### EXERCISE BRIEF
In the records below, one line contains "The width and height of the screenshot is (1389, 868).". Print that line and every line after it exactly, down to the final one.
┌─ AVAILABLE DATA
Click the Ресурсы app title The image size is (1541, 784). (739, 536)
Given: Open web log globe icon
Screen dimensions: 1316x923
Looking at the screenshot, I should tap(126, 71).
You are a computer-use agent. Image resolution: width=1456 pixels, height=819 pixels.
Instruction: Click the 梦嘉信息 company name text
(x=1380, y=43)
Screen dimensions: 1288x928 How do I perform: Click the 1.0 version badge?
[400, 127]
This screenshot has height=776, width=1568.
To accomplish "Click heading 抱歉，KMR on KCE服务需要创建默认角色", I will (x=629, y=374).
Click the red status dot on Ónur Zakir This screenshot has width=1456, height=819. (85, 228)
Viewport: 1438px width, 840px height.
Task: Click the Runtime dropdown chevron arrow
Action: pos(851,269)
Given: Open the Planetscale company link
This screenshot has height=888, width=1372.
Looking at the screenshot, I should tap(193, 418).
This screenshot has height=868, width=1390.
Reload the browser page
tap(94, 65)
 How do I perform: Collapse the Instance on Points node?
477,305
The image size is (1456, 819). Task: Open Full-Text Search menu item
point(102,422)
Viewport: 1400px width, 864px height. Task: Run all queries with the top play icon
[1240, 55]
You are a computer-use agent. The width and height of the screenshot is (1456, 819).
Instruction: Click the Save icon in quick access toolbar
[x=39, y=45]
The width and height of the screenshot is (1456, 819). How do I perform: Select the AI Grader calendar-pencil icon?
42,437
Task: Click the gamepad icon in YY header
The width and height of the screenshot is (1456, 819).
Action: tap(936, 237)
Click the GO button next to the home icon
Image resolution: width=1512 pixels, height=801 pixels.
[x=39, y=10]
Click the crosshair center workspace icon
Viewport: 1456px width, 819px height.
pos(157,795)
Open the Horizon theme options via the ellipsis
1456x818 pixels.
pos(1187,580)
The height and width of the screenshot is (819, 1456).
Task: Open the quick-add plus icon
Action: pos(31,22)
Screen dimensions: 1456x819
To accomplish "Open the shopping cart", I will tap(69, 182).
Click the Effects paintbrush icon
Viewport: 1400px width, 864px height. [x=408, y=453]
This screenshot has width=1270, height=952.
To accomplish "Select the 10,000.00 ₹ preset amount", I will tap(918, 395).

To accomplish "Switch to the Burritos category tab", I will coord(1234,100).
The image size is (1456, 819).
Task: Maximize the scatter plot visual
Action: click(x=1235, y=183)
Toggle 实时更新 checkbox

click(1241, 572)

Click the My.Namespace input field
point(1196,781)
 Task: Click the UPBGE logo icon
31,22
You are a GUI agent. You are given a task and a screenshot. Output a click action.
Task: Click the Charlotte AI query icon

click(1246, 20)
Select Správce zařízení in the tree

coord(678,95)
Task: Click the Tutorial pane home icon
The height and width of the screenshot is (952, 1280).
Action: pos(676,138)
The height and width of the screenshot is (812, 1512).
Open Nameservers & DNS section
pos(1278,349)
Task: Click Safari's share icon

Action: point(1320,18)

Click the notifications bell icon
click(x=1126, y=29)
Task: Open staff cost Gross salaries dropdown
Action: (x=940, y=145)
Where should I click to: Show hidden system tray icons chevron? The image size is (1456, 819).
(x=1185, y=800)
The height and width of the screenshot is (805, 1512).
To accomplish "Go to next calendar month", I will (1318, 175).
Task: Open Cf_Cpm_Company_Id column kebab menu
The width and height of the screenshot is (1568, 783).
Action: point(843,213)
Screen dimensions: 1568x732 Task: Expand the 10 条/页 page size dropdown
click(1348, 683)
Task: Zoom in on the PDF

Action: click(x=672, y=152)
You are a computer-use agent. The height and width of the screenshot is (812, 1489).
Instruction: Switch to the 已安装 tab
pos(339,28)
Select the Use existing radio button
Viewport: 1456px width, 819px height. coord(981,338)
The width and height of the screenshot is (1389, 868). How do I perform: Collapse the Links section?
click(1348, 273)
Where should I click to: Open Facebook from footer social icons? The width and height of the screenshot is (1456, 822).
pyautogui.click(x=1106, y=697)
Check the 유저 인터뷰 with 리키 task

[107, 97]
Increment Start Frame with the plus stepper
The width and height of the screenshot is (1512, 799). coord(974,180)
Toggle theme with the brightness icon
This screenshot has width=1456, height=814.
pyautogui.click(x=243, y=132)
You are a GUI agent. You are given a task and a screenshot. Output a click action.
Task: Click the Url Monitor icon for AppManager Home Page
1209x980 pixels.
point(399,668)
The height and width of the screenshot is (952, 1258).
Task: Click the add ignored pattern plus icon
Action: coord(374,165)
└─
### TASK RESPONSE
The width and height of the screenshot is (1389, 868). How do I perform: Collapse the Links section?
click(1348, 273)
Where should I click to: Open Facebook from footer social icons? The width and height of the screenshot is (1456, 822).
pyautogui.click(x=1106, y=697)
Check the 유저 인터뷰 with 리키 task

[107, 97]
Increment Start Frame with the plus stepper
The width and height of the screenshot is (1512, 799). coord(974,180)
Toggle theme with the brightness icon
This screenshot has width=1456, height=814.
pyautogui.click(x=243, y=132)
You are a GUI agent. You are given a task and a screenshot. Output a click action.
Task: Click the Url Monitor icon for AppManager Home Page
1209x980 pixels.
point(399,668)
The height and width of the screenshot is (952, 1258).
Task: Click the add ignored pattern plus icon
Action: coord(374,165)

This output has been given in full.